┏━━

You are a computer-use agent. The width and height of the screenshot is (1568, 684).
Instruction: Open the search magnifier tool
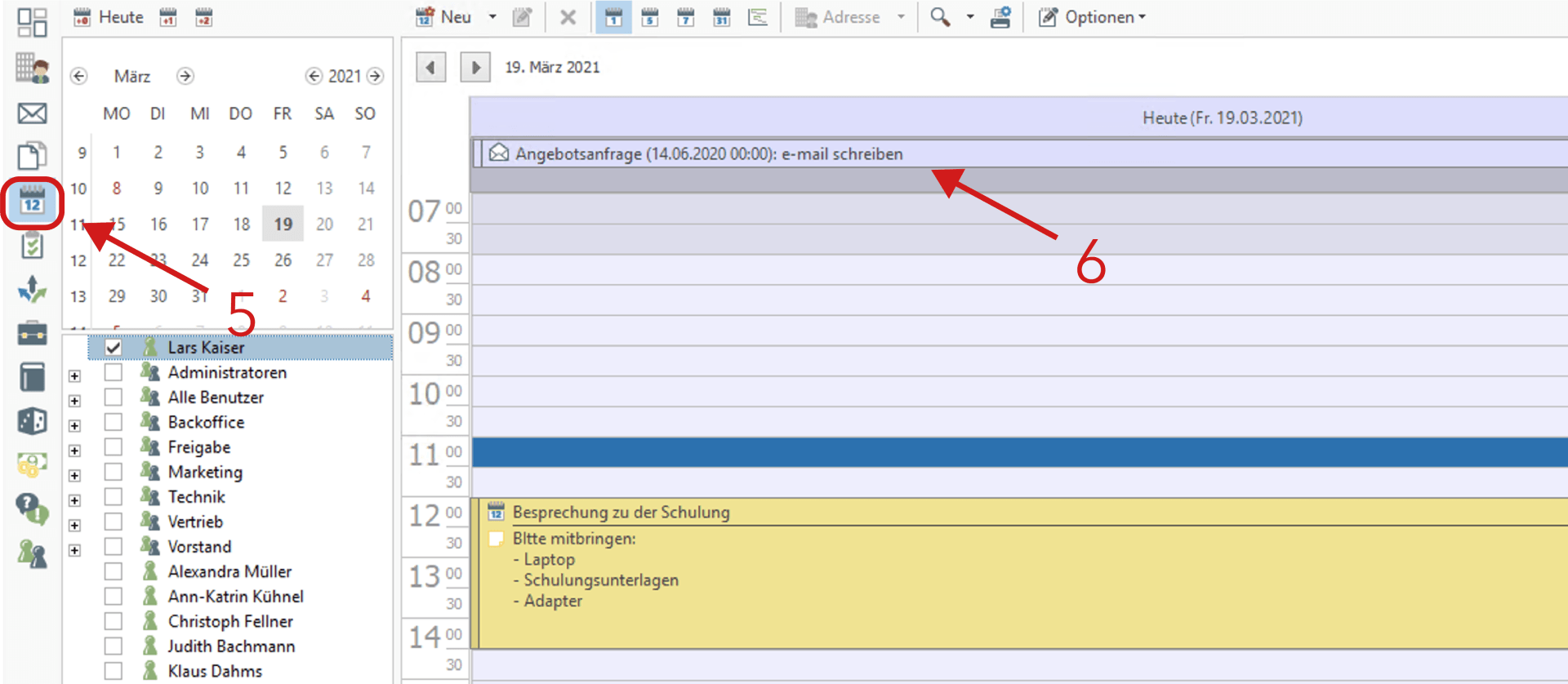pyautogui.click(x=940, y=17)
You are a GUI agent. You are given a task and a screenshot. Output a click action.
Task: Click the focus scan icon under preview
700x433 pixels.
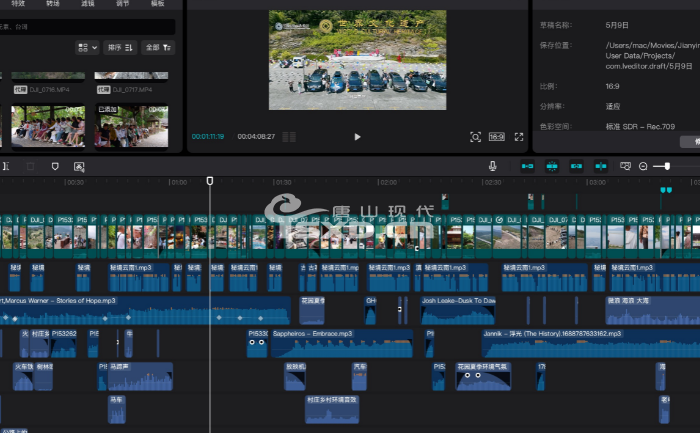pos(475,136)
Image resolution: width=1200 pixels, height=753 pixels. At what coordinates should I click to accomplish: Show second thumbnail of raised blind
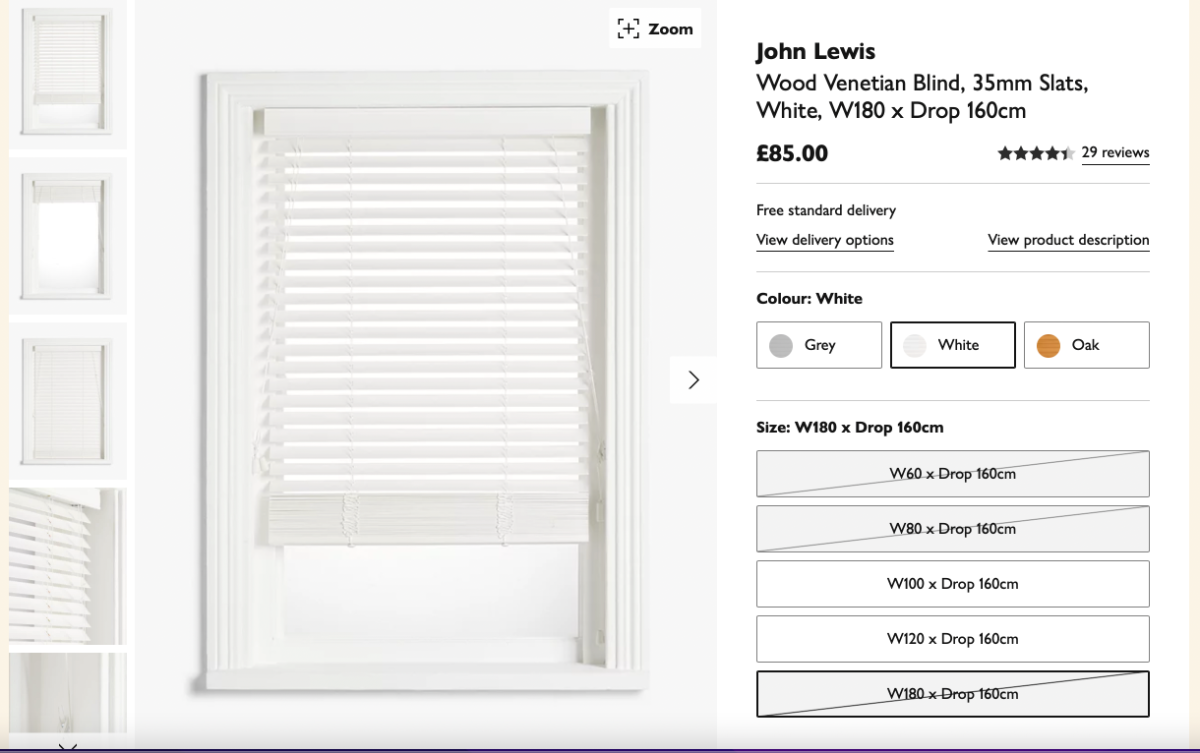68,236
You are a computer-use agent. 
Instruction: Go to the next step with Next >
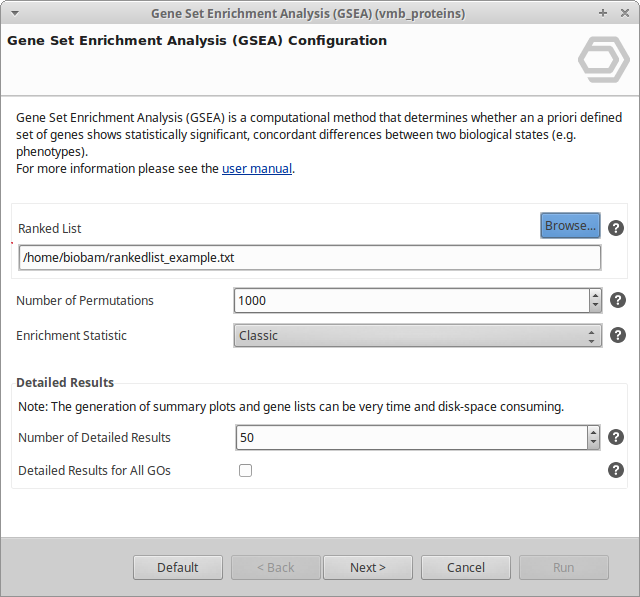click(368, 567)
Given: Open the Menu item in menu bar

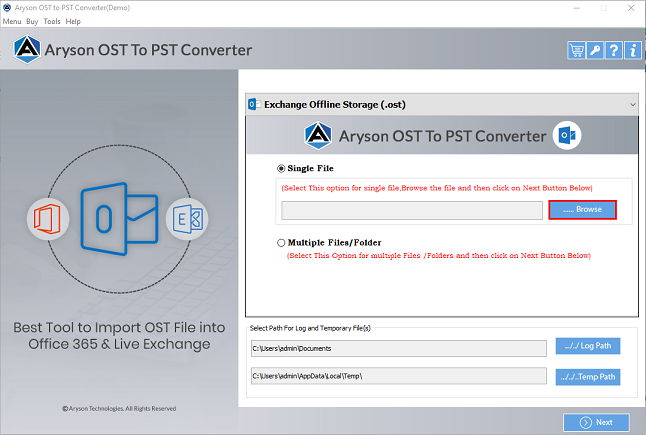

┗━━

WHAT THE EXERCISE ASKS: Please repeat, exactly and with nothing else, the lines from the one containing "Image resolution: width=1200" to the last line of the entries, both included, excluding any pictures.

PROBLEM SOLUTION:
Image resolution: width=1200 pixels, height=753 pixels. At what coordinates should I click to accomplish: Show second thumbnail of raised blind
68,236
You are a computer-use agent. 
Instruction: Go to the next step with Next >
click(368, 567)
Given: Open the Menu item in menu bar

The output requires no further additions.